Lead Counsel independently verifies Refugee attorneys in Nashville by conferring with Tennessee bar associations and conducting annual reviews to confirm that an attorney practices in their advertised practice areas and possesses a valid bar license for the appropriate jurisdictions.
If you were persecuted or have a fear of future persecution based on your race, nationality, religion, political opinion or your membership into a particular group you could potentially seek refugee status in the United States. While there are other criteria for becoming a refugee, the first step is to obtain a referral to be considered a refugee from the U.S. Refugee Admissions Program (USRAP).
When there is a valid fear of persecution or past persecution, becoming a refugee in another country may be your best option for safety. Qualifying for refugee status falls under immigration law and is not something to try and handle alone. A skilled Nashville refugee attorney will be able to walk you and your family through the process for the best possible outcome.
In legal practice, experience matters. An experienced attorney will likely have handled issues similar to yours many, many times. Therefore, after listening to your situation, the attorney should have a reasonable idea of the time line for a case like yours and the likely resolution.
An attorney consultation should provide you with enough information so that you can make an informed decision on whether to proceed with legal help.

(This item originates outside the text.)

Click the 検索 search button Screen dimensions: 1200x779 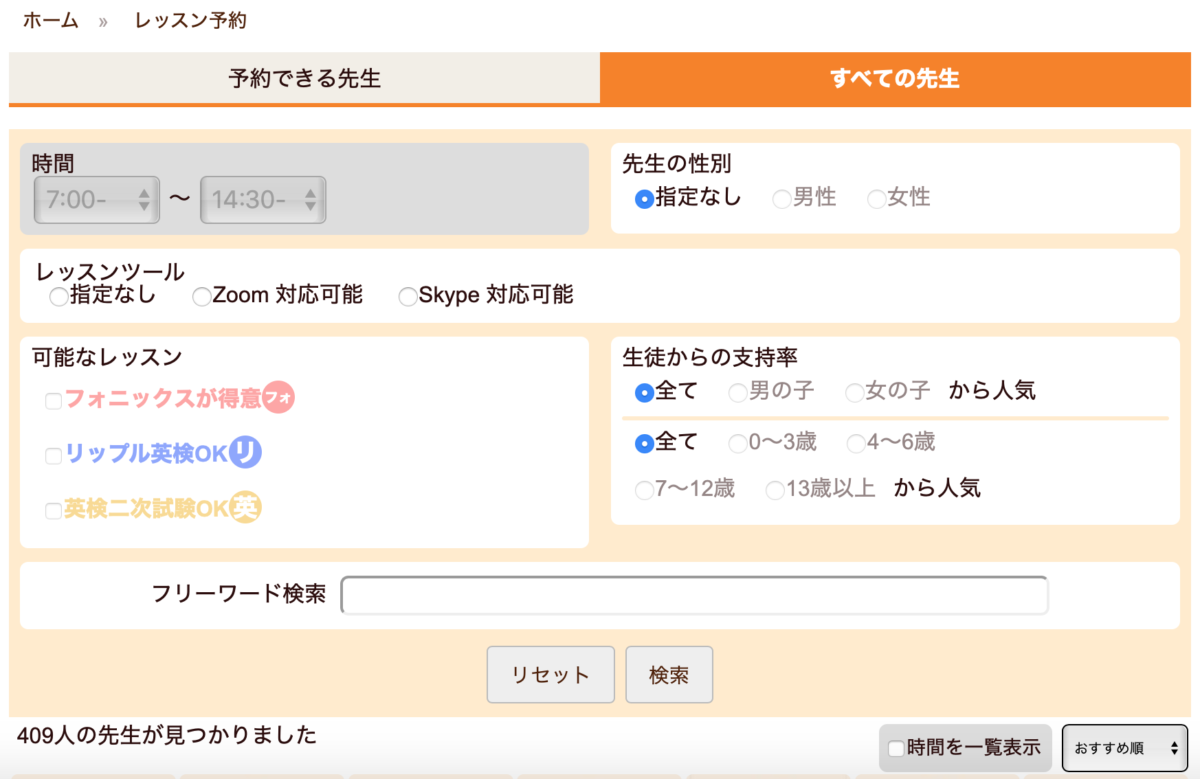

The more experienced a lawyer is in legal practice, the more likely he/she will be able to bring about a successful resolution to your issue. Since experience matters, lawyers who’ve been practicing law for many years (with a successful track record) tend to be in high demand. You should look for information about a lawyer’s experience and ask questions during the initial meeting. It’s a very good idea to ask the lawyer how many years he/she has been practicing law and the expected outcome of your case.
Affidavit – A sworn written statement made under oath. An affidavit is meant to be a supporting document to the court assisting in the verification of certain facts. An affidavit may or may not require notarization.